(Set exercise a):
List every line of the listing that contains the string "pixels".

(Text passage):
╭──
I thank you for the elucidation, but we’re going to have something that comes out of here today so everybody knows where they’re going and where this case is gonna go. I’m not gonna let it sit in limbo. Now, if your client’s not willing to agree to a C-l — a C-2 order, then just say so and we’ll find out where we’re gonna go here.

William’s father explained that he wanted to wait because he thought progress was being made and that DHS would dismiss its petition. The court stated:

Is [sic] if we’re gonna go ninety days on — and work on problems that have caused this action to be initiated, and some people are agreeing to do it and some people aren’t, then it’s — it doesn’t look good. And I — and I want to get to it one way or the other. Either this case is open or it’s closed. If it’s open, then it’s gonna be open and its gonna have a — have a focus. If it’s closed, it’s gonna be closed and we’re gonna file it. So if that’s the case, then we’re gonna— we’re gonna do that. And that’s what *993 Mr. Reeves’ client wants, and that’s what we’re gonna do, is mark up for a trial. 1

The dialogue continued as follows:

Court: How much time are you gonna be spending on trial?
Ms. Stevens: I don’t want to unnecessarily create—
Court: We’re past that point. We’ve already unnecessarily created a trial. Now how long are you gonna take to present your case?
Ms. Stevens: It would probably take half a day, your Honor.
Court: Mr. Reeves, how many witnesses are you going to present?
Mr. Reeves: I would present four to five.
Court: Four to five. Do you — do you really realize what you’re doing here? Mr. Reeves: Your Honor, if I could just—
Court: Do you really think that this is something that we really want to do for these kids?
Mr. Reeves: I certainly don’t—
Court: If the State’s right and they finish, does your client know that I can remove these children?
Mr. Reeves: Yes, he does.
Court: Okay. That’s the dice he’s willing to roll?
╰──
(Material):
╭──
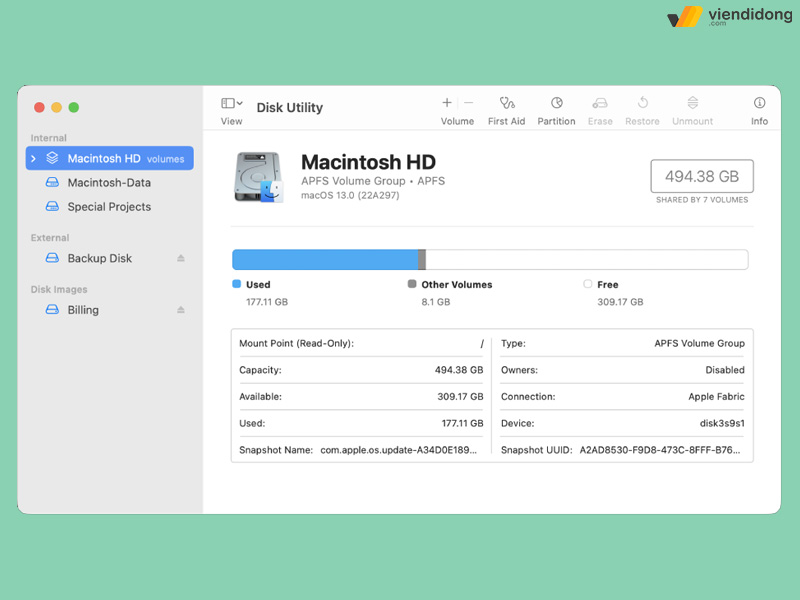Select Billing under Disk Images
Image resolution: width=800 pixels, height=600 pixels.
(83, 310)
╰──
╭──
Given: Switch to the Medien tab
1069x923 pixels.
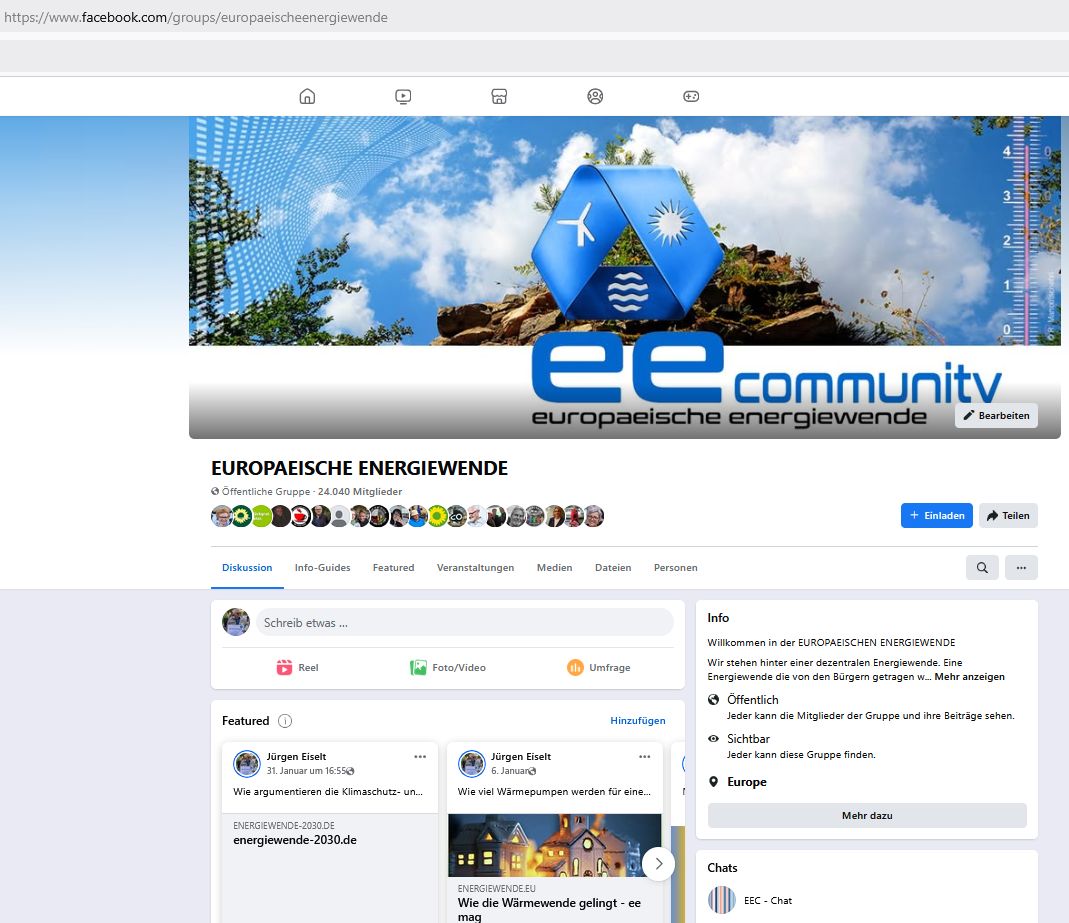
╰──
(Set exercise b):
In the court transcript, how many witnesses did Mr. Reeves say he would present?

(Exercise solution a):
Image resolution: width=800 pixels, height=600 pixels.
1069x923 pixels.

(Exercise solution b):
Four to five.